This re-implements blacklight in terms of bytecode and a VM. Along with this are a massive number of changes big and small to behaviour and syntax. It should also greatly increase the execution speed and significantly decrease the memory usage of all blacklight programs.

Internals

Roughly speaking here are the internal file structure changes:

  • lexer -> compiler
  • lexer -> literal_matchers (matchers only)
  • evaluator -> vm
  • operations -> bytecodes
  • datatypes -> (individual file per type)
  • datatypes -> item_interfaces (interfaces only)
  • datatypes -> item_functions (currently equality only)
  • stack -> meta (MetaStack only)
  • stack -> object_stack (ObjectStack only)

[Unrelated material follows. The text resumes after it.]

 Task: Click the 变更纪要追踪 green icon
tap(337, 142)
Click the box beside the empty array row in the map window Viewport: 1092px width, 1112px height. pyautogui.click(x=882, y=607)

New internal concepts introduced are:

  • VMstate is a struct that keeps tabs on everything, roughly equivalent to a function frame in many languages since there can be multiple and new ones are instantiated for block calls and threads. Each VMstate is named after it's origin, for example main for the primary thread, block for block calls, and work for spawned threads from the work op.
  • Meta is derived from the MetaStack, but is built specifically for Stacks, has all unnecessary functionality removed and a few things added to better serve its use case.
  • Likewise the ObjectStack is built specifically for Objects and has a bare minimum of functionality.
  • number_packing is a mechanism based on encoding/binary but extended to 32 and 64 bit integers, and currently is just a handful of functions.
  • BC Analyzer - there is just a basic stub of this, but it will allow advanced metaprogramming with Blocks, essentially allowing a programer to disassemble and reassemble code on the fly in individual or large chunks. Some work on the symbol table and other features will help this along.
  • sequence is an internal interface which allows any types with sequence-like functionality to respond to basic sequencing operations. (this replaced the lower-case vector interface, which was mostly unspecified and ambiguous) V and T are members and B is an honorary member (will become a full-fledged member later).

All Types

In the original interpreter implementation all types were structs, now they're mapped to lower level implementations which will save memory overhead. The intermediary representation is gone as well, replaced by the bytecode. The only types that are still structs are Stack, Queue, Object, and Tag.

The item-creation syntax has standardized for types with such ops:

  • newq is now q-new
  • newsand <> is now s-new

You may still use the empty literal versions for types with literals:

  • () for V
  • [] for B

Any -to-cv ops are now -to-t to match the CV -> T renaming.

C type

The C (char) type literal syntax has been changed and expanded. It now maps directly onto Go's rune type and is entirely utf-8. It will likely be renamed from C to R soon so people don't confuse it with Clang-like chars.

Before:

\32  ;; defines a C in terms of a decimal number

After:

\'   ;; any single UTF-8 codepoint, including multibyte characters
\a32 ;; an ascii decimal
\u27 ;; a utf-8 hex code

T type

The T (Text) type was previously known as CV (CharVector), but distinguishing it from untyped V became a necessity. This means all -to-cv ops are now -to-t, which is also shorter and clearer. This also leads to some minor behavioural changes, but all normal V ops will still work just fine on T. This also allows T constants to be efficiently declared in the bytecode syntax and makes a whole class of T-specific ops easier to implement.

T literals now allow escaping of single-quote characters.

B type

The B (Block) type was previously known as WV (WordVector), but thinking of it in terms of just Words was resulting in difficulties encoding and calling them like functions. In the future it will be possible to dump a B into a V of Ws and other nifty metaprogramming features.

N type

The compiler can now understand negative N (Number) literals.

Known Issues

There are no known issues that weren't already present in the interpreter version.